The best thing the NYT can do concerning its AR work with Facebook, Hall said, is to be transparent.
“I guess I would say that the Times should let its readers, listeners, and viewers know about the partnership and that it exists,” he said. “Then those consumers can judge it on its own merits.”
Besides the antitrust lawsuits in the U.S., the company was also placed under investigation by federal authorities in Germany in early December 2020 over requiring anyone who purchases its “Oculus” virtual reality products to open a Facebook account in order to use them.

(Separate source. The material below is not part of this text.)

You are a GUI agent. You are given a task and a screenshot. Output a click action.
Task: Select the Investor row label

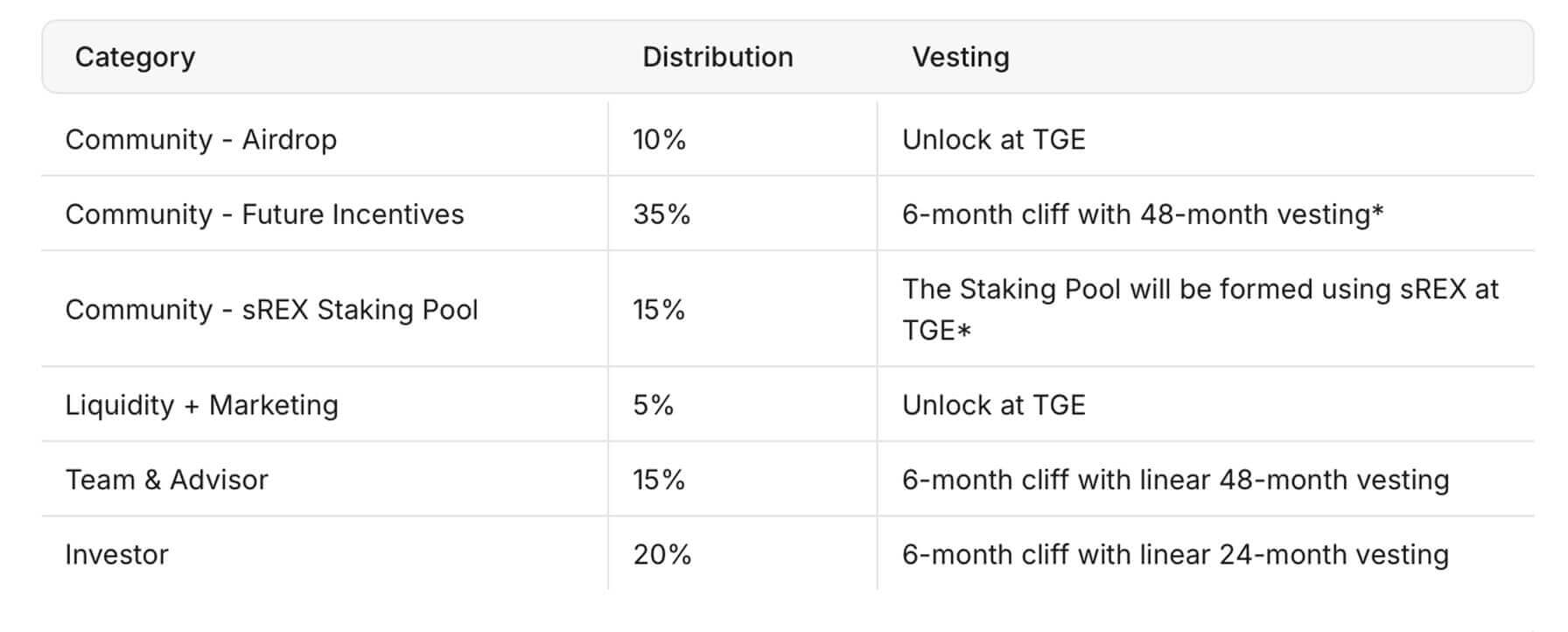tap(116, 555)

“With its social network Facebook holds a dominant position in Germany and is also already an important player in the emerging but growing VR market,” said Andreas Mundt, president of the German Federal Cartel Office. “We intend to examine whether and to what extent this tying arrangement will affect competition in both areas of activity.”
That AR tech is also in the nascent stages with no market leader presents its own danger, said Priyanjana Bengani, a senior research fellow at the Tow Center for Digital Journalism at Columbia University.

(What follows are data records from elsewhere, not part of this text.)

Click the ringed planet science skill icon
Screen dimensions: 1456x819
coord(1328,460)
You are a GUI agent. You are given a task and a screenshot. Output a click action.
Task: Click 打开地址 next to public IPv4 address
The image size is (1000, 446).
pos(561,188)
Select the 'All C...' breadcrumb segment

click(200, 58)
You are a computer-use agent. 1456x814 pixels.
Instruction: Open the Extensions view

“Facebook wasn’t able to get into the phone business (can you imagine if there was a Facebook competitor to iOS/Android?), and they don’t want to miss the next big thing,” Bengani told us. “I think trying to capture the market right now by getting newsroom buy-in early — especially an organization like the New York Times — can prove vital to Facebook. But, right now, with the phone-form factor, there’s limited potential for AR.”
Smaller newsrooms, she said, might find it hard to resist a similar type of partnership if they see the Times working with Facebook. But in exploring the use of new tech, Bengani added, these types of outlets should “think about what happens when Facebook loses interest and moves on to the next big thing and they lose funding or first-line support.”

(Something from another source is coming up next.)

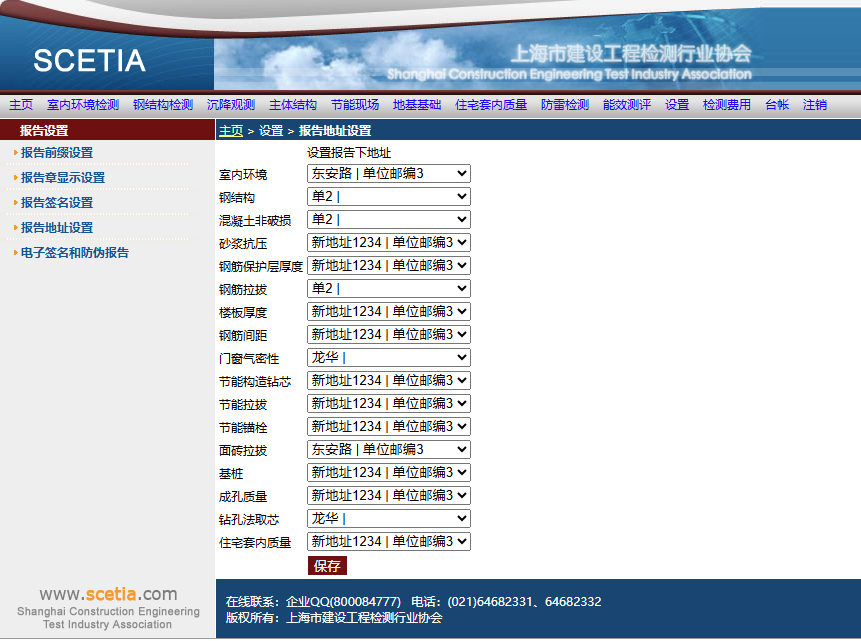Select the 钻孔法取芯 address combo box
This screenshot has height=641, width=861.
[388, 519]
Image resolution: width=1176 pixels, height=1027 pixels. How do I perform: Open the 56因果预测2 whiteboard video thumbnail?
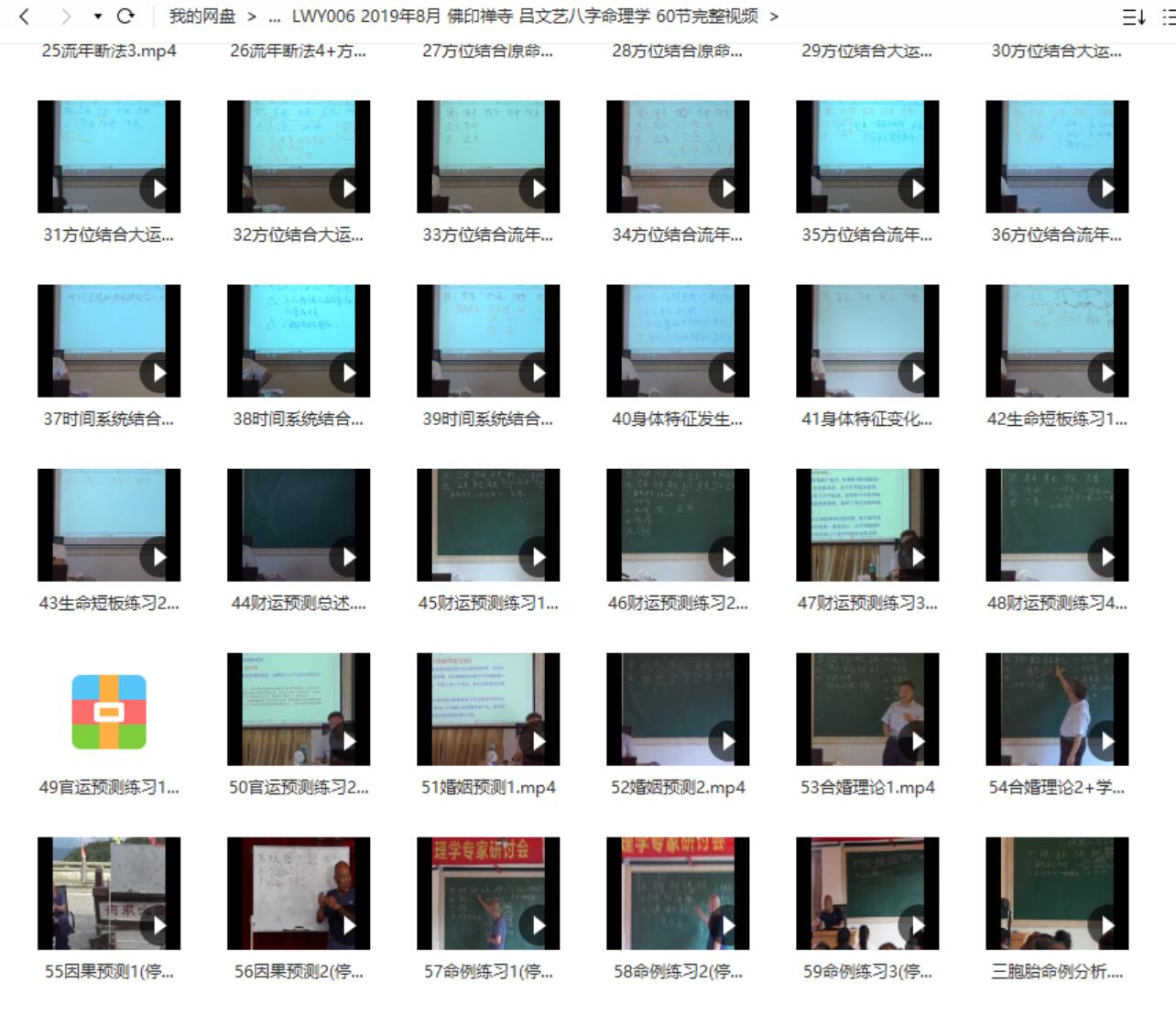pyautogui.click(x=299, y=892)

The former Facebook engineer told us they felt that for the company, the AR partnership’s end goal is the same as its acquisition of Oculus: “Create more thought-free ways — that’s what accessible and flashy stands for — to suck people’s time and attention into their platforms. And in this case, use vanity and greed to help polish and legitimize and beta test this new gimmick and turn it into a temporary USP [‘unique selling proposition’] to drive more growth and engagement.”
One benefit for Facebook, they said, was that pushing AR technology would aid Facebook’s ability to hook users into spending more time using its products.
“That’s why Zuck invested in VR in the first place,” they said. “He wants everyone on Earth to spend more waking hours on Facebook than anywhere else.”
Even as Facebook has claimed it will enforce guidelines against disinformation in AR publishing, the former engineer argued that it would become saturated with questionable content.
“If this takes off — not a given — they will be crowded out of AR by smaller lower-quality producers and eventually by individuals, same as it happened with video,” the engineer said. “On even ground, it will always be harder for [the Times] to compete with producers of higher quantity of lower-quality content.”
Bengani, however, noted that the new platform could have a built-in ceiling; while researchers have noted that older adults are more likely to share disinformation online, she said, those same adults are less likely to invest heavily in new tech.
“Perhaps disinformation peddlers can afford it, but they’re unlike to invest heavily in something where there isn’t a large audience,” she said.